Las Ventas (Madrid): 12-4-09
April 12, 2009Se esperaba con expectación la comparecencia de Alejandro Talavante como único espada en la tarde del Domingo de Resurrección en las Ventas y como suele ocurrir casi siempre en corridas tan esperadas la decepción fué el tono general a lo largo de toda la tarde.
Para empezar, el viento estuvo presente durante el festejo y los toros de Núñez del Cuvillo no ayudaron para nada. No respondieron a lo que se esperaba de ellos y aunque no acusaban peligro les faltaba esa transmisión necesaria para dar la sensación de importancia a lo que se les hacía. Flojos, doblaron las manos en demasiadas ocasiones y algunos adolecieron de falta de raza. En definitiva corrida no apta para Madrid, sin peligro, pero ni chicha ni limoná.
Talavante estuvo toda la tarde firme y seguro aunque a medida que avanzaba la corrida daba la sensación de conformarse con lo que había y no se le vió ningún gesto que dijera ¡aquí estoy yo!. Todo le salió a medias pues se olvidó del acelerador en los momentos cruciales.

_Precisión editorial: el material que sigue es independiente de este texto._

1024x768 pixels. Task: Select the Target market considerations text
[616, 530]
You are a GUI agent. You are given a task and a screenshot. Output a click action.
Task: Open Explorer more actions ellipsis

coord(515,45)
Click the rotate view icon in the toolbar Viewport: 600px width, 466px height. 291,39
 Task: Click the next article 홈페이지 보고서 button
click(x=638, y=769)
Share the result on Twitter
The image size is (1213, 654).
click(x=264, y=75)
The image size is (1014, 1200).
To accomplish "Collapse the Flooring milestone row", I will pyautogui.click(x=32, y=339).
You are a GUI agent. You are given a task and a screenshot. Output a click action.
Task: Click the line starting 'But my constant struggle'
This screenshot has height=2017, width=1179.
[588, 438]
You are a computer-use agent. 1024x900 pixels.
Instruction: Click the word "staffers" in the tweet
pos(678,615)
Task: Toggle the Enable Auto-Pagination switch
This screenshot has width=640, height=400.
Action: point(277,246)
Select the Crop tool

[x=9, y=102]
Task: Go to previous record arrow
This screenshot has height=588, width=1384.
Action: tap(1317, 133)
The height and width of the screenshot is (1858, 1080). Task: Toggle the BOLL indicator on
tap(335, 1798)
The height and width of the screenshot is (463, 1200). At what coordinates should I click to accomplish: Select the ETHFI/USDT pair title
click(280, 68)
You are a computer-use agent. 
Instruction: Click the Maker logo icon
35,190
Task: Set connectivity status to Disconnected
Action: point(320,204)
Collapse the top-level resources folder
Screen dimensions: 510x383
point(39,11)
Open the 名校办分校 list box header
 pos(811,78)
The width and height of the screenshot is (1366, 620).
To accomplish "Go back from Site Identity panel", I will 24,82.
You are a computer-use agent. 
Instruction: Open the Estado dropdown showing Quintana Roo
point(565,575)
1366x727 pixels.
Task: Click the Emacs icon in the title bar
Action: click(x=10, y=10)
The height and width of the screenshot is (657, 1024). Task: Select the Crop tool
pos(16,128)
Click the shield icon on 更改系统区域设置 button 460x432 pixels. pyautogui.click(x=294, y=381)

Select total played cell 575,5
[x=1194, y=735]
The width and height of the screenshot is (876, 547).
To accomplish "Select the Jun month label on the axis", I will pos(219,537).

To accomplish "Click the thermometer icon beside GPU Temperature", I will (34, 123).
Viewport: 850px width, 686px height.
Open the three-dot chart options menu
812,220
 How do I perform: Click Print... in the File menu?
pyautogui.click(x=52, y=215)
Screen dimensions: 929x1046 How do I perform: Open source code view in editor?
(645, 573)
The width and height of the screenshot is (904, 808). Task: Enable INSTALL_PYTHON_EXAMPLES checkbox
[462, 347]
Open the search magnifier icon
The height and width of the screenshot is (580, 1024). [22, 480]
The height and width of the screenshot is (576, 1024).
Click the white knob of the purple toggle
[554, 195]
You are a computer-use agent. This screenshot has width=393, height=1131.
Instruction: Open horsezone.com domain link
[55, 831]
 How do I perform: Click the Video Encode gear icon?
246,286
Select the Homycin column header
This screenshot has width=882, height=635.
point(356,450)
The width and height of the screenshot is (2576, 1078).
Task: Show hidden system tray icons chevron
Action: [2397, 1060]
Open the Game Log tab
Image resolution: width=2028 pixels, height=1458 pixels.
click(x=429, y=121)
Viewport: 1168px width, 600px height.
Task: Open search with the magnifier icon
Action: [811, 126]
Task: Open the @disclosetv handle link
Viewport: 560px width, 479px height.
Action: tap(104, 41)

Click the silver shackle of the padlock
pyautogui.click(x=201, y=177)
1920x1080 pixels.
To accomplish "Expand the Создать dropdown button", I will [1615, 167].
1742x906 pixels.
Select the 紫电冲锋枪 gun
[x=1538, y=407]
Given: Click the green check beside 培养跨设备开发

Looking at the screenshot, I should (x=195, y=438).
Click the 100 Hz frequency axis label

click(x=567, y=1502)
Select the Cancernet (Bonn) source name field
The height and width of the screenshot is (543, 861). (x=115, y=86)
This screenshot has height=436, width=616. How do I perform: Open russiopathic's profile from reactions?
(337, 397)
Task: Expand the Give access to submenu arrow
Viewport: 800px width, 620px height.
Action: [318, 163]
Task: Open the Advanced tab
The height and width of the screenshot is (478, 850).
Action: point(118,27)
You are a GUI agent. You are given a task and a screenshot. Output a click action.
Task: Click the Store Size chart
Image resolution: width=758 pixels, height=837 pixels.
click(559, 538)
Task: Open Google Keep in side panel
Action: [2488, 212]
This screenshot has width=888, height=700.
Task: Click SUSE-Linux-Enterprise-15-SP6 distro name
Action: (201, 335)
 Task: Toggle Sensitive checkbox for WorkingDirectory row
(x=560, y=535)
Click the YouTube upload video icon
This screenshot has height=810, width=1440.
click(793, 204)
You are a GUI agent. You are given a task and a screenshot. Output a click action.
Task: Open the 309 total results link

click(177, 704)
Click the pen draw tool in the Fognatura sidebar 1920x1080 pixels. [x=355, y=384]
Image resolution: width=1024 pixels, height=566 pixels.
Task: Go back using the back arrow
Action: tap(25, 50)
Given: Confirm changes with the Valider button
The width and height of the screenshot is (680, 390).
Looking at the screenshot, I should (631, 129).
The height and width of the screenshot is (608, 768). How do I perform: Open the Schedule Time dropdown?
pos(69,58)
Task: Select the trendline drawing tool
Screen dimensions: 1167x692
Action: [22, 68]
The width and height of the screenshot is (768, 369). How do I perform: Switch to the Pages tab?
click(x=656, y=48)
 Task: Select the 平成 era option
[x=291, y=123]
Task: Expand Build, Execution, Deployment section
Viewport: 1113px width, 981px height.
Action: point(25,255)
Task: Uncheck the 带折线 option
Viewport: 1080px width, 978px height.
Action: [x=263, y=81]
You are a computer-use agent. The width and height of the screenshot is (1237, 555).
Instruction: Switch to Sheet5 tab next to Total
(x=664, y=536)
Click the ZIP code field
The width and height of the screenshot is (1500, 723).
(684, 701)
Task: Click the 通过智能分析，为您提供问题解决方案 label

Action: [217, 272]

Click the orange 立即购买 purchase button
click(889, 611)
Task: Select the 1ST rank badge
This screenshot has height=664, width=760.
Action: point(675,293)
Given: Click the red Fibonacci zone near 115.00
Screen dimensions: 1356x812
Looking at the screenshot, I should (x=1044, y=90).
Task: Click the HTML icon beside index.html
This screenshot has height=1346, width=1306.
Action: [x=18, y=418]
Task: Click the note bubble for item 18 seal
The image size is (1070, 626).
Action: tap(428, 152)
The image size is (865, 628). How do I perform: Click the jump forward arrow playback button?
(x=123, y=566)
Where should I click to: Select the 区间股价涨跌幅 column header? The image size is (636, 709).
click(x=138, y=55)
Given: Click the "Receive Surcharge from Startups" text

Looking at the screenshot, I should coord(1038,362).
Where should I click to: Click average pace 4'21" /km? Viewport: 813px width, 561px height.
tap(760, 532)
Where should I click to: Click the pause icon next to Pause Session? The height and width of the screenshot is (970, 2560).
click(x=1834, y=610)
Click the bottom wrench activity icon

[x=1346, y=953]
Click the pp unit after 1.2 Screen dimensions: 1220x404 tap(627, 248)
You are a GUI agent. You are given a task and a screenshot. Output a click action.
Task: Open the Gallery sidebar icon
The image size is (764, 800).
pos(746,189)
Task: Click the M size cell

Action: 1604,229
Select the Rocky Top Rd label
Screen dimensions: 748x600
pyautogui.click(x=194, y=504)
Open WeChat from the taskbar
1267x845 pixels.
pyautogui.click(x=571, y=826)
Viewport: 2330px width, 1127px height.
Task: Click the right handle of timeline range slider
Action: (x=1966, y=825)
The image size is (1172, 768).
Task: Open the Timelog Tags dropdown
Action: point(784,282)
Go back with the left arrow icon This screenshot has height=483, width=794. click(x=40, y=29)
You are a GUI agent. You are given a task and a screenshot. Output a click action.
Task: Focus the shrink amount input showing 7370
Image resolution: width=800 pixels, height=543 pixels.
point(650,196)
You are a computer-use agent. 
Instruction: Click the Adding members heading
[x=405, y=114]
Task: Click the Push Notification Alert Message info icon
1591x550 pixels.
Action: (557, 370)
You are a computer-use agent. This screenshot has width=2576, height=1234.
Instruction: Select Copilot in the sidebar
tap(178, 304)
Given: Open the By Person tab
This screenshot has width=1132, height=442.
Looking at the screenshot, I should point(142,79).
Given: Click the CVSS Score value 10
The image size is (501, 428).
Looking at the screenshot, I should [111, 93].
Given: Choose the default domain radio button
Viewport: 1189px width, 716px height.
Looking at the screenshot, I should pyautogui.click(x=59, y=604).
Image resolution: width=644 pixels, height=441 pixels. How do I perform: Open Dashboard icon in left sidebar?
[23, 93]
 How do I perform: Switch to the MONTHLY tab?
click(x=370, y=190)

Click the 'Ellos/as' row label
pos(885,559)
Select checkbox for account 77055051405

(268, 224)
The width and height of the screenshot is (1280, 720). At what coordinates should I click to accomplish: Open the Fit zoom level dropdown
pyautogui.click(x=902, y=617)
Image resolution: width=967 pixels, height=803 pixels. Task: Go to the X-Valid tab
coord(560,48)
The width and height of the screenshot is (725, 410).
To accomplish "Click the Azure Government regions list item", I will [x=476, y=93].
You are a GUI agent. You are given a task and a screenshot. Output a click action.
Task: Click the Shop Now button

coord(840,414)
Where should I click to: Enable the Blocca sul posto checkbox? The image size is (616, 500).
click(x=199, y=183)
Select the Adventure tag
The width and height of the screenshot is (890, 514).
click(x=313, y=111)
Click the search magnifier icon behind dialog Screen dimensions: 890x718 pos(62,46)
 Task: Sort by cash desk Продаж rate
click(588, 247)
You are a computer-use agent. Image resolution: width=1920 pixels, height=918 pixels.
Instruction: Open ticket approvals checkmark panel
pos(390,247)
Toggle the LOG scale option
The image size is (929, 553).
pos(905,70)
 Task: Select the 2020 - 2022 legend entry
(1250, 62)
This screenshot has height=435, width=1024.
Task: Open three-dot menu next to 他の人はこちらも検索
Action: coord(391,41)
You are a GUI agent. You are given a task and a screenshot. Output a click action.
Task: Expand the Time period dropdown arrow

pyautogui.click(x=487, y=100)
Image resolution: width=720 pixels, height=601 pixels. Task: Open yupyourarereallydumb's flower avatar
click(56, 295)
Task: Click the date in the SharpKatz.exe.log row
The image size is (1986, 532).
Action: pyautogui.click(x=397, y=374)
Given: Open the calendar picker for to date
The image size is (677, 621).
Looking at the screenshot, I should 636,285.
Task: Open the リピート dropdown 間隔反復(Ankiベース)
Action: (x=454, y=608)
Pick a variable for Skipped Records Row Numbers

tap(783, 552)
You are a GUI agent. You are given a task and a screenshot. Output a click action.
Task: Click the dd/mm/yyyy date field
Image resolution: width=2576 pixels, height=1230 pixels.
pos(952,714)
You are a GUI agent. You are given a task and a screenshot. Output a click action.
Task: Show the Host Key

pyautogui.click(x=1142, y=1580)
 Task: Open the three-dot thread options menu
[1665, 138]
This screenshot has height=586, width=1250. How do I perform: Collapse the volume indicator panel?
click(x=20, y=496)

A su primero que humillaba aunque echaba las manos por delante le dió una tanda de naturales, en los medios, muy templados. El toro va a más y con buena disposición y temple le instrumentó series con la mano derecha de buen corte. De pinchazo y estocada finiquitó a “Tramposo”, encastado que se dejó hacer, tuvo fondo y embestía con cierta franqueza por los dos pitones. Fué ovacionado y saludó desde los medios.
Bajo y galopando de salida, “Violeto”, castaño bragao, echaba la cara arriba a la salida de los capotazos. Empujó con fijeza en el primer puyazo que resultó largo. Santi Acevedo resultó lesionado al saltar la barrera y caer de mala manera cuando salió perseguido en banderillas; no salió de la enfermería.
Con ayudados por alto y estatuarios comenzó Alejandro su faena para seguir con unos naturales de mano baja que el toro toma con obediencia pero excesiva flojedad. Con la derecha pases de calidad a un toro que tenía cierta claridad pero desrazado. Faena sin eco en el público que acabó de pinchazo, media y cinco descabellos. Silencio.
A “Ropalimpia”, negro mulato, que blandeó de salida se le dieron excesivos capotazos por parte de todos. Con querencia hacia los adentros rebrincaba al embestir. Entre el viento y la poca valía del cornúpeta el espada no pudo hacer nada y lo finiquitó de pinchazo y una entera caída y atravesada. Silencio.
El cuarto de la tarde, “Cordelero”, colorao chorreado y con pitones más desarrollados fué algo más alto que sus hermanos. Sin clase se raja y no permite el lucimiento, embiste con la cara alta y no transmite nada. Talavante estuvo correcto pero sin decir tampoco nada. Dos pinchazos, estocada y descabello necesitó pata tumbar a su enemigo; daba la sensación de que entraba con desgana, como si la cosa no fuera con él.
En quinto lugar salió “Pregonito”, negro mulato, bragao y meano. Fué ovacionado con fuerza cuando le instrumentó unas verónicas acompañadas de una chicuelina y revolera. Lo llevó al caballo con chicuelinas galleadas algo precipitadas y entonces fué cuando dió la sensación de que la tarde se enderezaba. Sólo fué un sueño. El toro se acostaba por el derecho y no era nada claro. El torero da la sensación de que quiere, pero al no tener oponente tampoco pone mucho de su parte y el resultado no es nada halagüeño. Dos pinchazos y estocada.
Al último del festejo,”Compañero”, castaño chorreao, le recibió con una larga cambiada de rodillas. Aunque el toro embiste a saltos y aprieta hacia los adentros lo lleva bien toreado bajándole la muleta. No humilla, es soso y resulta ser un mal “compañero”. Tampoco pone mucho de su parte el torero y el resultado es parecido al obtenido a lo largo de la tarde. Después de un pinchazo sin convinción, estocada y tres descabellos, escuchó pitos.
Los toros decepcionaron y de Alejandro Talavante se `puede decir que estuvo pero… no estuvo. Al abandonar la plaza escuchó una fuerte división de opiniones. También arrojaron, muy mal por los lanzadores, algunas almohadillas.